Thursday, February 16, 2012

Water picture

Water Picture
by:May Swenson 
 
In the pond in the park 
all things are doubled:
Long buildings hang and 
wriggle gently. Chimneys 
are bent legs bouncing 
on clouds below. A flag 
wags like a fishhook 
down there in the sky.

The arched stone bridge 
is an eye, with underlid 
in the water. In its lens 
dip crinkled heads with hats 
that don't fall off. Dogs go by, 
barking on their backs. 
A baby, taken to feed the 
ducks, dangles upside-down, 
a pink balloon for a buoy.

Treetops deploy a haze of 
cherry bloom for roots, 
where birds coast belly-up 
in the glass bowl of a hill; 
from its bottom a bunch 
of peanut-munching children 
is suspended by their 
sneakers, waveringly.

A swan, with twin necks 
forming the figure 3, 
steers between two dimpled 
towers doubled. Fondly 
hissing, she kisses herself, 
and all the scene is troubled:
water-windows splinter, 
tree-limbs tangle, the bridge 
folds like a fan.

6 comments:

  1. This comment has been removed by the author.

    ReplyDelete
  2. If I could, I would copy and paste this whole poem if I were asked which was my favorite part. It creates a perfect image of innocence and purity. It reminds me of my childhood when my world was untouched by corruption and pain. But looking at the title of this poem, it's just a moment captured and forever preserved in nothing but a picture. And that moment exists in a perfect little world we all wish we could live in where no harm would ever come to us.

    ReplyDelete
  3. The arched stone bridge is an eye, with underlid in the water.
    This line right here is my favorite line because I get a desent image out of this. The line talks about how you the reflection of a circle in the pond but in a more creative way. The whole poem is talking about just a simple day in a pond but it's describe with so many images. May Swenson made something more bigger than it really is.

    ReplyDelete
  4. "A swan, with twin necks forming the figure 3, steers between two dimpled towers doubled."
    Based an the title and all the imagery in it this is my favortie part to imagine. I can relate this line to when I see swans or capture the beautiful moments of animals in the water, whether I'm driving by them, or walking past them. This poem reminds me of an exotic, magnificent painting thanks to the title "water picture." I don't think of it as a water painting, I think of it as a picture or painting about things that surround the body of water.

    ReplyDelete
  5. "water-windows splinter, tree-limbs tangle, the bridge folds like a fan."
    The whole purpose I found in this poem is to provide an image and in my opinion this is the most powerful.

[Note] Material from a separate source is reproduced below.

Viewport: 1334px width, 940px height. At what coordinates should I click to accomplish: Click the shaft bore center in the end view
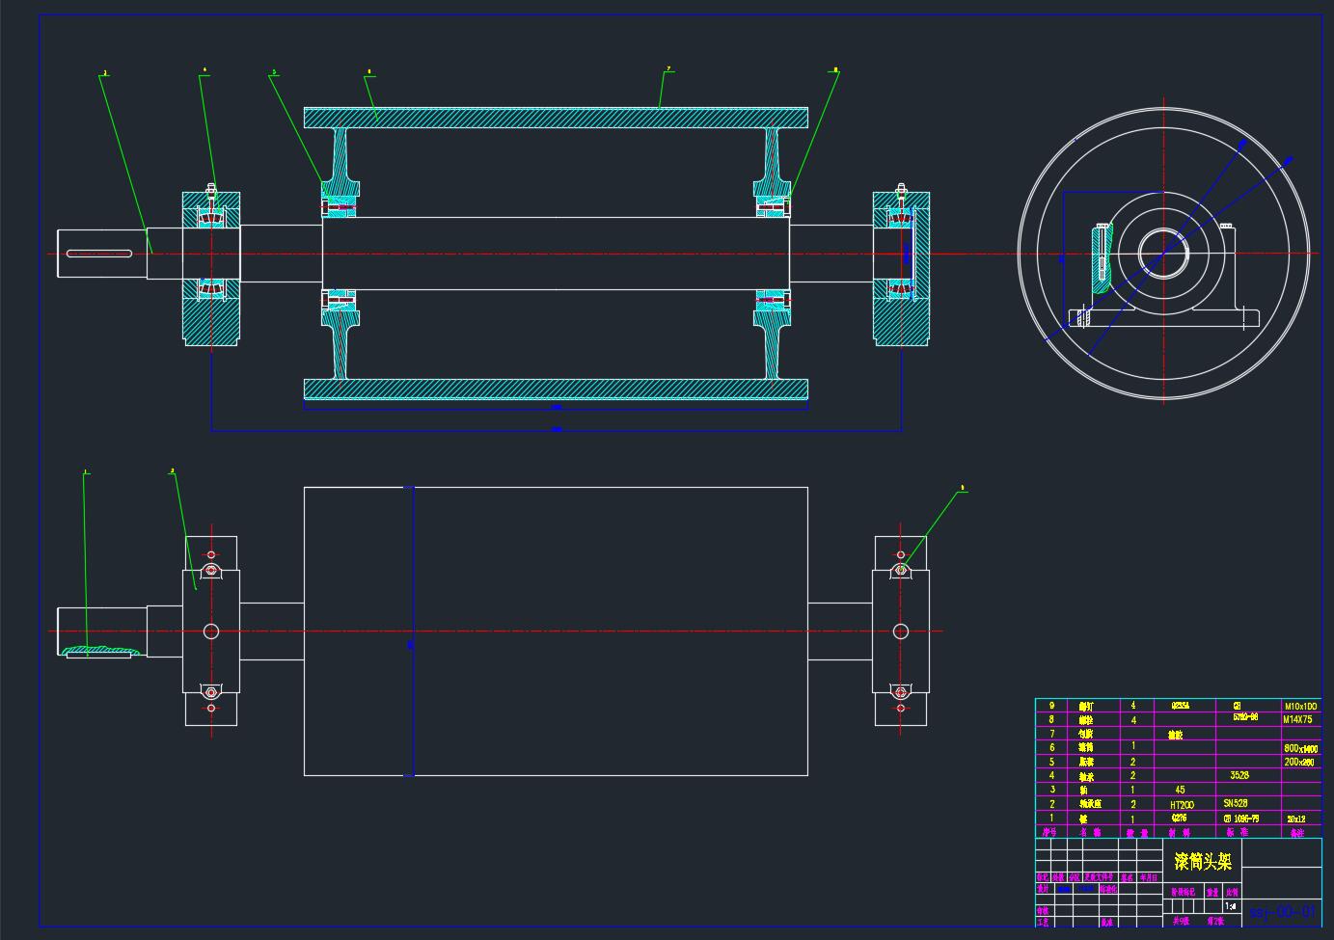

First the whole poem to me seems kind of happy and then suddenly everything changes and breaks or folds. I also enjoy it because I can clearly image all of this happening. All in all, I like the dark side of this line as to me it demonstrates pain and turning fro happy to sad.

    ReplyDelete
  6. A swan, with twin necks
    forming the figure 3,
    steers between two dimpled
    towers doubled. Fondly
    hissing, she kisses herself,
    and all the scene is troubled:
    water-windows splinter,
    tree-limbs tangle, the bridge
    folds like a fan.

    i like the whole last verse of this poem. It ties everything together in such a organized manner. Plus the imagery in this verse is very clear. It shows that when the swan went to kiss herself (her reflection in the water) that everything got ruined because of that. Trees tangle, and stuff. etc i love the imagery in this poem.